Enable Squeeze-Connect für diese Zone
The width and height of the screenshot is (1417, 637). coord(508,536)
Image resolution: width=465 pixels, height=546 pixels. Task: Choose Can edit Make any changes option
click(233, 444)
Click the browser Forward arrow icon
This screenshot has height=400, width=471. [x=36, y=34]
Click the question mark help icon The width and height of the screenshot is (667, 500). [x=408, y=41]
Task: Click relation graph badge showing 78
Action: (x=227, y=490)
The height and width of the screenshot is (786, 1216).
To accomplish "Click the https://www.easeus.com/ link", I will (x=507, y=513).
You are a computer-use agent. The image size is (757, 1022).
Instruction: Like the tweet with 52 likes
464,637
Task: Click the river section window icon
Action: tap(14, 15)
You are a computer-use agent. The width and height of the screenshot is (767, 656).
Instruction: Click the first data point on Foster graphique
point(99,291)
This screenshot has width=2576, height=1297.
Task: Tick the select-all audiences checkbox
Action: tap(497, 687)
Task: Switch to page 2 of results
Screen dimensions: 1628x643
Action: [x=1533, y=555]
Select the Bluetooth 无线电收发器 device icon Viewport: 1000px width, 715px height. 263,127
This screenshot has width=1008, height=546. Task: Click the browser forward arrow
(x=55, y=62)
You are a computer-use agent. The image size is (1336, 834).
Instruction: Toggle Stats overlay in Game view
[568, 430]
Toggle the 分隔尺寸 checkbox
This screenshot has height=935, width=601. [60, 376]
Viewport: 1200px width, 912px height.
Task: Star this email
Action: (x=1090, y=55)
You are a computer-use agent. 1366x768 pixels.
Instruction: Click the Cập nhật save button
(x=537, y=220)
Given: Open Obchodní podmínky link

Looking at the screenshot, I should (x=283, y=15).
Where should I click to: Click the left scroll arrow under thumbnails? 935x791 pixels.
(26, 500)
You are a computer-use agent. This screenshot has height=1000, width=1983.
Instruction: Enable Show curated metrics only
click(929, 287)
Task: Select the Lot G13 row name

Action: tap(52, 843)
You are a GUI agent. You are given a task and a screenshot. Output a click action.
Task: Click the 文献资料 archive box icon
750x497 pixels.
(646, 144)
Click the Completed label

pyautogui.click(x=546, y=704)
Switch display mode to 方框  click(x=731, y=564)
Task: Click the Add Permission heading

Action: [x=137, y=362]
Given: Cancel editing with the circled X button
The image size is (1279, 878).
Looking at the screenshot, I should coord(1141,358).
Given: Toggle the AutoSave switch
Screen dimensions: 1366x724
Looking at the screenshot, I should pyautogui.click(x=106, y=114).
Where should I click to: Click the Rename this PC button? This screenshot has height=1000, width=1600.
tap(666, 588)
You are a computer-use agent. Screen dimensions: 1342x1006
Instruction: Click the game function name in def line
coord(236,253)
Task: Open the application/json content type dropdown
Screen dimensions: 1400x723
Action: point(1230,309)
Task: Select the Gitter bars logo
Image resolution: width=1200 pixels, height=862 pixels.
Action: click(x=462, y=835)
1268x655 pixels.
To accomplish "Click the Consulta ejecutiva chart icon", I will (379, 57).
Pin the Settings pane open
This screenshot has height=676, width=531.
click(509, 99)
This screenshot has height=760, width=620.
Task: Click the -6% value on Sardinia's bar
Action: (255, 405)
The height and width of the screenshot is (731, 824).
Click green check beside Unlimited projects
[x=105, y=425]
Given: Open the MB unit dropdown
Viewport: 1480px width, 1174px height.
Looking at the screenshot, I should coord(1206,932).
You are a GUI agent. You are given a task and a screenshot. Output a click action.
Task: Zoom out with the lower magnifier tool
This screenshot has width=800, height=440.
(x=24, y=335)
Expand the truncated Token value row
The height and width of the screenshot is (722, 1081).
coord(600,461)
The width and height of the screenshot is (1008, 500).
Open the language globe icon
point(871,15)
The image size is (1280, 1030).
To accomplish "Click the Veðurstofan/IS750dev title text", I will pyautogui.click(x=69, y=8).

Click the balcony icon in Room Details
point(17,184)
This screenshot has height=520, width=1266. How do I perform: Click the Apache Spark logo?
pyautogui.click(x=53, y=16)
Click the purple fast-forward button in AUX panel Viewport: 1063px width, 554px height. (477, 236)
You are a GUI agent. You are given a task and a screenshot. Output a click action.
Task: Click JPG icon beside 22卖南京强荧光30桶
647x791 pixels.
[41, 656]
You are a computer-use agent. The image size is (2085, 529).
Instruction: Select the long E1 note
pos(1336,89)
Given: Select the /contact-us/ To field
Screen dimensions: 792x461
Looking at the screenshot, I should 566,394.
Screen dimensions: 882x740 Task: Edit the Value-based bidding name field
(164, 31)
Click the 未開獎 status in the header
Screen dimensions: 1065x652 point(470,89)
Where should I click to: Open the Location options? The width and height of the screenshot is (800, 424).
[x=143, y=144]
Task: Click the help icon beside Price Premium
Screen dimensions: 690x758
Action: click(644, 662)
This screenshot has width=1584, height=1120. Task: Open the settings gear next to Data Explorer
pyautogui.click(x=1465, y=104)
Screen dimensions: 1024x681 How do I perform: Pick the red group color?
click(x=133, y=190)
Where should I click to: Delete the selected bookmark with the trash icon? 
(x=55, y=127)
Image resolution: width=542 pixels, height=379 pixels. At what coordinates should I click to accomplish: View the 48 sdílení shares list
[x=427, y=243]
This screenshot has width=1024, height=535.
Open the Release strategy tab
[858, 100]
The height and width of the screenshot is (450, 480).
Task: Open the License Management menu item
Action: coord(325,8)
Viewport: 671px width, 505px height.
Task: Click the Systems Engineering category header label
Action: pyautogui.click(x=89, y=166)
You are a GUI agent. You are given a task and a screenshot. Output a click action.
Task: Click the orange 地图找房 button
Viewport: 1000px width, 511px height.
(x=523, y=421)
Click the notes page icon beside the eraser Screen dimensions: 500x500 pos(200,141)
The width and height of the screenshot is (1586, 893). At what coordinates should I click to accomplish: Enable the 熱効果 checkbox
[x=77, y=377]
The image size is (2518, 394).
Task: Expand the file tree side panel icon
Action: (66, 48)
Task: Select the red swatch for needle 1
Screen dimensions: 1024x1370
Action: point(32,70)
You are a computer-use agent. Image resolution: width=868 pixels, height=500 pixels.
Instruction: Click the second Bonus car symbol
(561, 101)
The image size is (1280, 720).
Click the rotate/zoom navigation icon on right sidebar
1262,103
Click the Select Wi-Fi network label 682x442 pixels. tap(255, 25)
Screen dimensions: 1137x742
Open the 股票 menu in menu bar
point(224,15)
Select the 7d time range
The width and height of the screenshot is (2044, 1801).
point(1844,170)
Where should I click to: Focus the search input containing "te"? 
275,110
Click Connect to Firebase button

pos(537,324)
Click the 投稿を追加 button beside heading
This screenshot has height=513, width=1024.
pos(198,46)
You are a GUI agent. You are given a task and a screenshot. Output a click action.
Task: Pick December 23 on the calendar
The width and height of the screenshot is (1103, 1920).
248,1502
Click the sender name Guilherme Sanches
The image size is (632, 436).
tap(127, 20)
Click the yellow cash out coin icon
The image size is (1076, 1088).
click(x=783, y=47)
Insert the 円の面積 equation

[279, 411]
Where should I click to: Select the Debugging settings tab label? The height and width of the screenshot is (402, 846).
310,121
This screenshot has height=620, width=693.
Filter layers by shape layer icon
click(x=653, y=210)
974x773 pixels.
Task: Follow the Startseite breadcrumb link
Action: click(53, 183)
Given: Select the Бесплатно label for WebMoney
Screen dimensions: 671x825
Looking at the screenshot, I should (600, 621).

To do
Your answer should consist solely of the lines above from the line with "Screen dimensions: 792x461" to the line with "Task: Click the help", both included, reproduced exactly.

Exercise response
Screen dimensions: 792x461
Looking at the screenshot, I should 566,394.
Screen dimensions: 882x740 Task: Edit the Value-based bidding name field
(164, 31)
Click the 未開獎 status in the header
Screen dimensions: 1065x652 point(470,89)
Where should I click to: Open the Location options? The width and height of the screenshot is (800, 424).
[x=143, y=144]
Task: Click the help icon beside Price Premium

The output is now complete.